MIT9904-04: Malleable Architectures for Adaptive Computing

Malleable Architectures for Adaptive Computing

MIT9904-04

Proposal for 1999-2000 Funding

Arvind, Larry Rudolph and Srinivas Devadas

Project Overview

Existing general-purpose microprocessors and digital signal processors do not meet all the needs of intelligent personal devices, multimedia and advanced communication applications. Designing special-purpose chips for each application is typically not feasible due to expensive fabrication costs and long turnaround time. A large reconfigurable device with appropriate tools and infrastructure may be the solution. We propose a framework for the synthesis of malleable processors based on million-gate Field Programmable Gate Arrays (FPGAs) such as the Xilinx XC4000XV series. For each application or set of applications, an instruction set and micro-architecture are chosen to significantly improve either the performance or the power dissipation. The architecture can be synthesized for FPGA’s or other implementation technologies by an architecture exploration system centered around the TRAC compiler, which takes high-level behavioral descriptions and generates synthesizable Register Transfer Language (RTL) descriptions in Verilog.

We believe that the proposed framework will stimulate architecture innovation, and result in the development of creative, new architectures for multimedia applications. The development of such a framework requires the solution of difficult problems in the areas of architecture specification, automated hardware synthesis, and software compilation.

The proposed work will also provide an opportunity to collaborate with Hiroshi Sawada, Dr. K. Shimohara and other members of the adaptive architecture group at NTT. The FPGA CAD software being developed at NTT can be evaluated using the RTL (Verilog) models of application-specific processors generated by our architecture exploration system.

Malleable Architectures

Multimedia applications can benefit from an Instruction Set Architecture (ISA) tailored to its specific needs, such as the word size, parallel bit vector operations, and other complex instructions. An application can also benefit from a specific micro-architecture for the chosen ISA. But perhaps the most critical shortcoming of existing architectures is in the memory organization. On-chip caches now consume 30-60% of the silicon area in general-purpose processors, and this percentage is increasing. Tailoring memory organization for specific applications, or enabling dynamic or adaptive memory management while running applications is thus becoming very important. This is especially true for multimedia applications with streaming data access patterns for which conventional set-associative caches with LRU do not work well.

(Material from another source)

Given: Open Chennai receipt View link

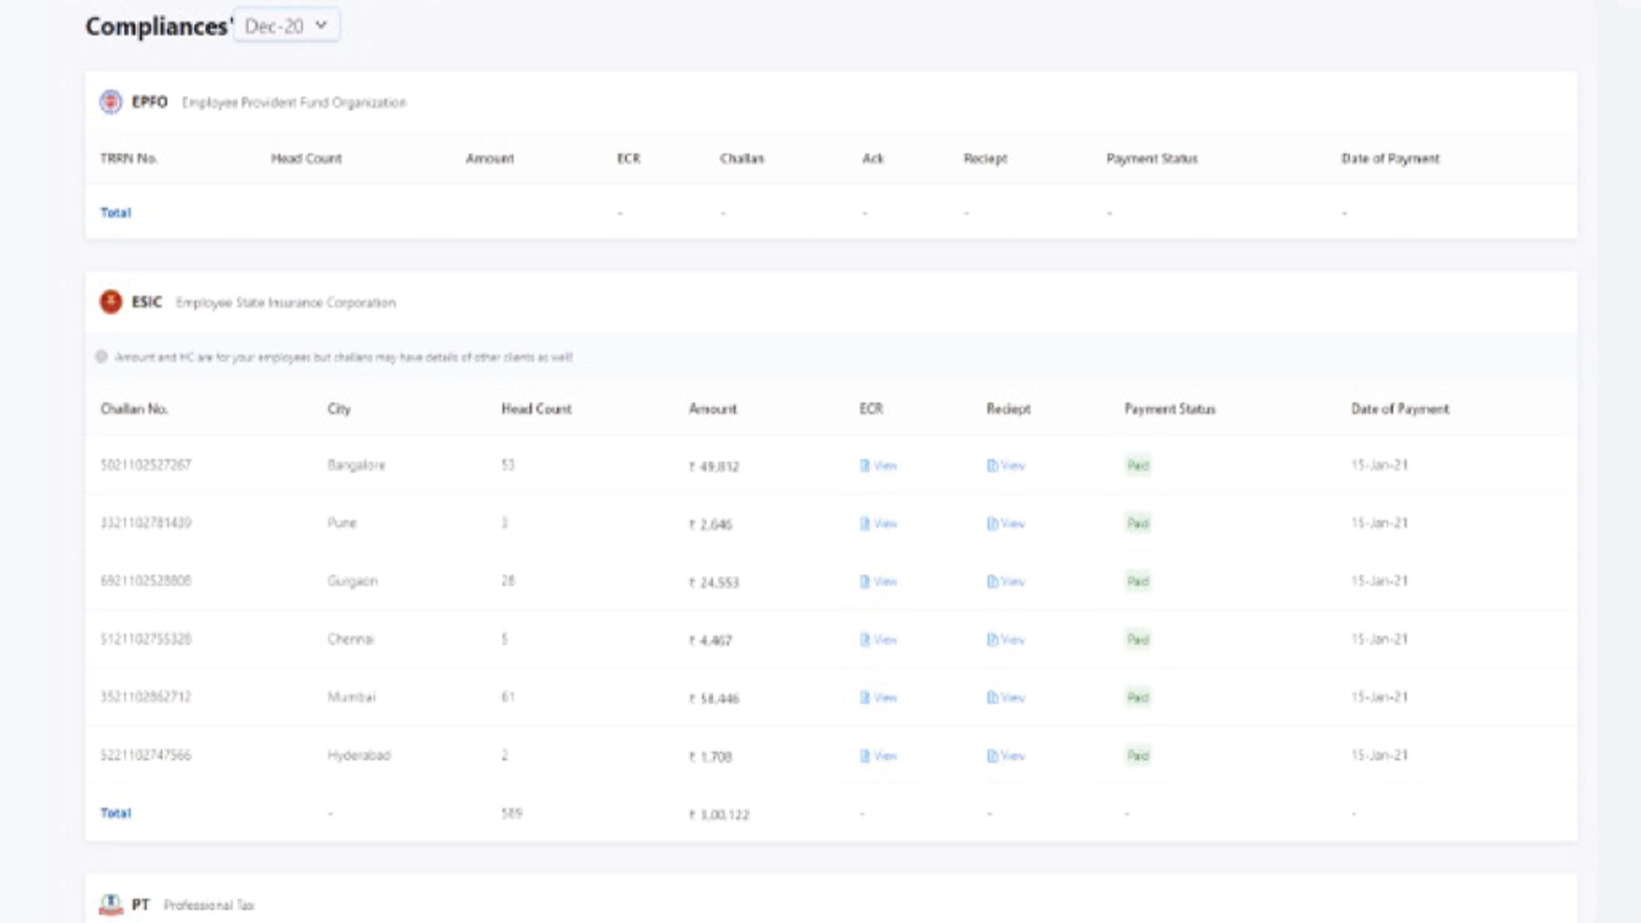Looking at the screenshot, I should coord(1006,640).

We propose novel ways of controlling caches to dramatically improve their utility and power consumption. Such malleable caches are suitable for a wide range of data-intensive applications. Small performance-critical code sequences of stream-processing and real-time applications can achieve several orders of magnitude improvement with malleable caches. Applications with low information entropy can make use of the cache resources for data compaction or memoized functions to dramatically improve execution time. In addition, malleable caches permit many architectural optimizations, such as power management and adaptive prefetching.

Malleable caches are made possible through several innovations. Column caching provides control as to where items are stored in a cache and curious caching allows the cache to fetch data that has been placed on the bus. A flexible indexing technique enables parts of the cache to be used as a general-purpose associative memory. A malleable cache can act as a transducer of information flowing into and out of the processor. Finally, a cache pressure gauge allows better overall utilization of cache resources in a dynamic, on-line fashion. Each of the above mechanisms enable adaptive cache management by providing the user, compiler, or operating system finer control over cache resources, which in turn can result in dramatic speedups or stream-based and real-time applications.

In order to evaluate different cache organizations, we propose the development of specification mechanisms within ADL, our architecture description language (see below), which will allow us to implement a general-purpose cache simulator, which can evaluate malleable cache performance under real workloads. This framework will enable the development of processor architectures and efficient, adaptive memory management algorithms tailored to the needs of data-intensive multimedia applications.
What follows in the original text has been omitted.